Well, overpriced rates are no longer a concern as good deals are very easy to find online. However, the course has definitely gone further and further downhill in recent years. Pretty much every review on GK pans the course, rips the staff, and so on. Castle Creek went from being one of the better courses around to being one of the most despised in just a matter of years.
Still, I wanted to come in with a fresh perspective and see for myself what Castle Creek has become. Unfortunately, those bad reviews have been pretty spot on. I didn’t have any issues with the staff. In fact, the kid in the pro shop, the starter and the girl working in the snack shack were all very friendly.
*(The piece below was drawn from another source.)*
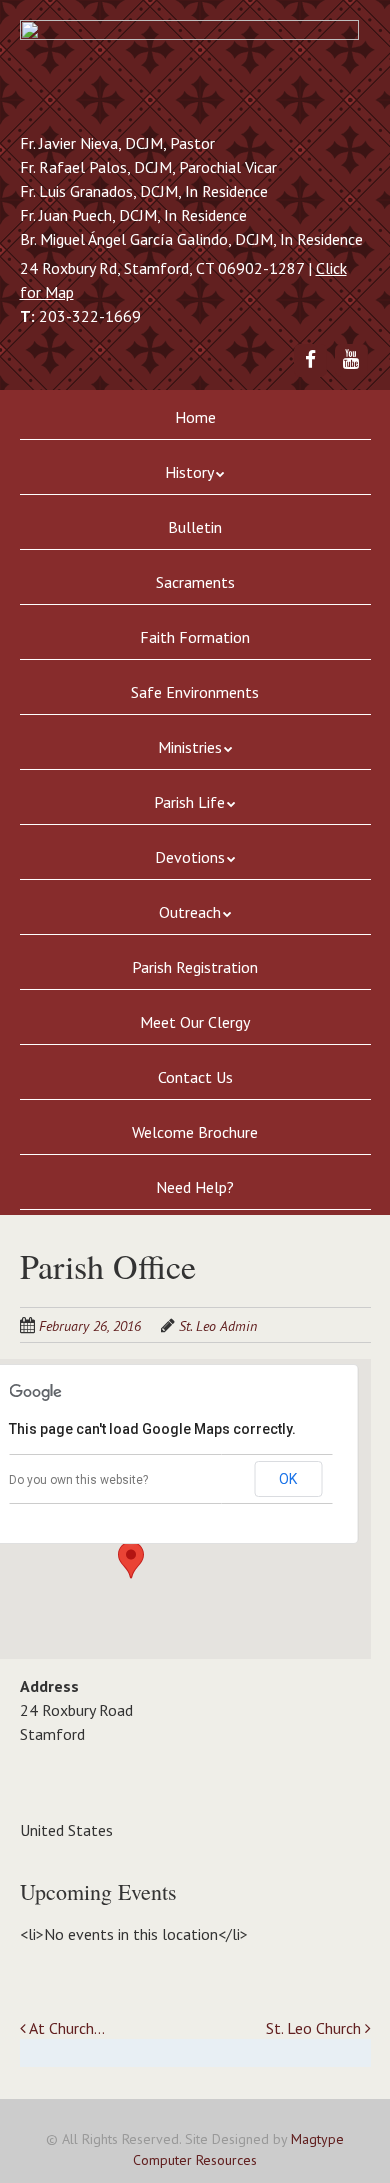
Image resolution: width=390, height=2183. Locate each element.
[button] (131, 1560)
The course, however, has certainly fallen on hard times. “Hard” is the operative word because the ground here is so painfully firm underneath what grass is still growing. I’ll circle back to the conditions later, though.
I will say this is actually a pretty enjoyable layout. It’s more of a sad experience because it’s a good course that has diminished so much in quality. There are some courses that were always bad and just got worse with the poor economy and drought. Castle Creek is a different story, and that’s what makes it more depressing to see.
The course runs through the valley with some nice scenery around it, lots of mature old trees lining the fairways and a number of interesting holes. There are a few very short risk/reward holes like 2, 13 and 14. My favorite part of the course is the hilly and very narrow section between holes 10-12. The 10th is a tough, long and downhill par-4 followed by back-to-back par-5s that are both very tight from tee to green. The 11th goes back up the hill and then the 12th goes back down. All three of these holes ate me alive yesterday, but I still think it’s the most interesting part of the course.
I had low expectations for the conditions and things were indeed pretty poor here. Most tee boxes were okay enough, but there not always level stances to be found. The fairways are a hodge lodge of different grasses growing in sporadically. The ground underneath is super firm throughout the course, as I noted before. As you stray off the fairways into the “rough” you find hardpan, twigs, leaves, some clumpy bits of grass, gopher holes, etc. I was in a handful of sand traps and all were different. One was reasonably soft (more like dirt than sand) and the others were quite terrible.
In a way, Castle Creek is a good course for a practice round because every lie is different and you get to work on a lot of shots : )
The greens were somewhat redeeming. For the most part they were okay, rolling at medium speeds. There were some damaged spots I noticed, but the pins were generally kept away from those areas.
I don’t really think that Castle Creek is that concerned with the public perception these days. After all, you’ll notice “Country Club” is in the name, so it still seems to have a loyal membership base from the local community. Most of the people I saw out there looked to be members.
I wouldn’t say Castle Creek was ever that mighty, but it sure has fallen. I did get a good deal to make it worth revisiting. However, now that I have I will put it back on the “avoid until further notice” list. I would love to see it renovated and brought back to something nice. You can see in the pictures below how much potential the course has. I just don’t see it happening any time soon.